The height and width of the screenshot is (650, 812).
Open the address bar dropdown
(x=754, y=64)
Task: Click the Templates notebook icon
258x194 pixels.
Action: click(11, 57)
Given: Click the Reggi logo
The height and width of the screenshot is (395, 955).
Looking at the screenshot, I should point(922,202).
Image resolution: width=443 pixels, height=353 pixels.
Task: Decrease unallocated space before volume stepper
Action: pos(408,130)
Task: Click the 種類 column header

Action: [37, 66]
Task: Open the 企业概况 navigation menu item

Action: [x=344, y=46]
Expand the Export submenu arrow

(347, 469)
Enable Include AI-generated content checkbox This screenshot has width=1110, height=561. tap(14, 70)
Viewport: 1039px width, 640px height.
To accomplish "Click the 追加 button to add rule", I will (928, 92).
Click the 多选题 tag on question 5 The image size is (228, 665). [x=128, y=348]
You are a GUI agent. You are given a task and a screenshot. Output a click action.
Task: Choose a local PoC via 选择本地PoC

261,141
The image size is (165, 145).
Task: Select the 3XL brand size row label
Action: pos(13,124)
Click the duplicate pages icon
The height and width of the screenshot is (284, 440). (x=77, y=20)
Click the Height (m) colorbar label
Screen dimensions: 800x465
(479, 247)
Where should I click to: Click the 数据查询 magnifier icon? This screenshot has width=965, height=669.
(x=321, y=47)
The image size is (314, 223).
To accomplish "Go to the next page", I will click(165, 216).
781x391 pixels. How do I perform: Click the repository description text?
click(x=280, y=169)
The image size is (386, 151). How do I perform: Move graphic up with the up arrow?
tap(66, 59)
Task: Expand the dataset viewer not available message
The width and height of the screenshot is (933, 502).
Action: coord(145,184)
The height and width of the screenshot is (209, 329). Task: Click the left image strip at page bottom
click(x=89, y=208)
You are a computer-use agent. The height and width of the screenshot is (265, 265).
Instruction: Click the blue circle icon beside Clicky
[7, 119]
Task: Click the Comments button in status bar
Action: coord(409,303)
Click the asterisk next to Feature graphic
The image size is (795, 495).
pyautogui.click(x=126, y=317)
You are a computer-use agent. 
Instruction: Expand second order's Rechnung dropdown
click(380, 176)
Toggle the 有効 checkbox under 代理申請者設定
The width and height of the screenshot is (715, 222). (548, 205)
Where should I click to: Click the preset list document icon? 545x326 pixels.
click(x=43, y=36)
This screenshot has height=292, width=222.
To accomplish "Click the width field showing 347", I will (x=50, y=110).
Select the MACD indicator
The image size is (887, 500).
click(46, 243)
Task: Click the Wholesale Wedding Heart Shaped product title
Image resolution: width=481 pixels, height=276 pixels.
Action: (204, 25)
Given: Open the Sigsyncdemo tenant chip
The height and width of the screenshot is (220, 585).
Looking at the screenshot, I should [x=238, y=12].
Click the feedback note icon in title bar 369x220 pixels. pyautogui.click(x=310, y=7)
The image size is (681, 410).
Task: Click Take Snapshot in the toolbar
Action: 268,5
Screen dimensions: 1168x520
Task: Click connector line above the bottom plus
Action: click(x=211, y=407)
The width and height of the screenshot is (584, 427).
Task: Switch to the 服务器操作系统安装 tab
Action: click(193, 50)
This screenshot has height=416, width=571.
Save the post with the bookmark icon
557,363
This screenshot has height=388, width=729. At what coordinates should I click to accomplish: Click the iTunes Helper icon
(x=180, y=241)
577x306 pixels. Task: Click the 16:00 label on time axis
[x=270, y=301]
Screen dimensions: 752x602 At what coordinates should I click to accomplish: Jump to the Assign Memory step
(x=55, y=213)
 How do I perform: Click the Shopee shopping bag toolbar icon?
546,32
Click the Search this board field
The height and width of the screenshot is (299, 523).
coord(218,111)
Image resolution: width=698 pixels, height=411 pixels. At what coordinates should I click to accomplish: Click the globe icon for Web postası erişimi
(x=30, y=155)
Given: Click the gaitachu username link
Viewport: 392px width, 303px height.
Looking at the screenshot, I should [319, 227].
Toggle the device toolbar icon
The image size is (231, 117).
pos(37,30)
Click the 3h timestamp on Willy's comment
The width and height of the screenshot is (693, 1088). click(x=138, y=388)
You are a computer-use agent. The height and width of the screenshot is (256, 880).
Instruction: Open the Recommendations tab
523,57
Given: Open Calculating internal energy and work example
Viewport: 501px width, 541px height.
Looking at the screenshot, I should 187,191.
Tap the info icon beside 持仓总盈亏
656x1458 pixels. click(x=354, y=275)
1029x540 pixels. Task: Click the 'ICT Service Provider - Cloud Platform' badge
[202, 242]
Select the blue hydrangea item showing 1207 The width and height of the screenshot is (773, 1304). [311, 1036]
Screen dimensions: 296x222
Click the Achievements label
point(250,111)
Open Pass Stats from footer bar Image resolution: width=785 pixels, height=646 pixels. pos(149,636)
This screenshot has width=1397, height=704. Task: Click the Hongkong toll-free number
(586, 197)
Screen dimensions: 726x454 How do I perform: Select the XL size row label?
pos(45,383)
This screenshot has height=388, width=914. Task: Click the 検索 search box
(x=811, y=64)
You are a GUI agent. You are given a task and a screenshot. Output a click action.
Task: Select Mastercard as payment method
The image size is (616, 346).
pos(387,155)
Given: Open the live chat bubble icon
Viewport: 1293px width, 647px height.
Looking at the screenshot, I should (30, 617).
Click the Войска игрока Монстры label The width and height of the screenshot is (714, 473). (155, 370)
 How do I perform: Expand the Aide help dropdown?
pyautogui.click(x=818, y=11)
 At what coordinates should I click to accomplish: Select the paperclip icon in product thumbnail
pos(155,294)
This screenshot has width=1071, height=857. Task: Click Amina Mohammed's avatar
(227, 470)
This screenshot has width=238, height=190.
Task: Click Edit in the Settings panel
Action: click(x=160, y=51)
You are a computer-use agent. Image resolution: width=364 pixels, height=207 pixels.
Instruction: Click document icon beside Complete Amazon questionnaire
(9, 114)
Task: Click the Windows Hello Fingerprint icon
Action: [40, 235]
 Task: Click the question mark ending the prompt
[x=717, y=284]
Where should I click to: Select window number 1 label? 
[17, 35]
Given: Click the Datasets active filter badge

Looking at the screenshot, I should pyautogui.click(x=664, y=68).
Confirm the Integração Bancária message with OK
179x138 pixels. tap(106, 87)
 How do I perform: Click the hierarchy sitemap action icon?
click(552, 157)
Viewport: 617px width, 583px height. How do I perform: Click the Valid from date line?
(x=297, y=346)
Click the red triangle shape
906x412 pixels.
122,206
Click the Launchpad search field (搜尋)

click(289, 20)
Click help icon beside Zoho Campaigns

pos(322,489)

_ _ _ _ _ _ _

THE PROBLEM:
Look in the material above for the line with "Image resolution: width=698" and the line with "Open Pass Stats", and transcribe exactly those lines and all lines between them, nothing more.

WRITTEN REPLY:
Image resolution: width=698 pixels, height=411 pixels. At what coordinates should I click to accomplish: Click the globe icon for Web postası erişimi
(x=30, y=155)
Given: Click the gaitachu username link
Viewport: 392px width, 303px height.
Looking at the screenshot, I should [319, 227].
Toggle the device toolbar icon
The image size is (231, 117).
pos(37,30)
Click the 3h timestamp on Willy's comment
The width and height of the screenshot is (693, 1088). click(x=138, y=388)
You are a computer-use agent. The height and width of the screenshot is (256, 880).
Instruction: Open the Recommendations tab
523,57
Given: Open Calculating internal energy and work example
Viewport: 501px width, 541px height.
Looking at the screenshot, I should 187,191.
Tap the info icon beside 持仓总盈亏
656x1458 pixels. click(x=354, y=275)
1029x540 pixels. Task: Click the 'ICT Service Provider - Cloud Platform' badge
[202, 242]
Select the blue hydrangea item showing 1207 The width and height of the screenshot is (773, 1304). [311, 1036]
Screen dimensions: 296x222
Click the Achievements label
point(250,111)
Open Pass Stats from footer bar Image resolution: width=785 pixels, height=646 pixels. pos(149,636)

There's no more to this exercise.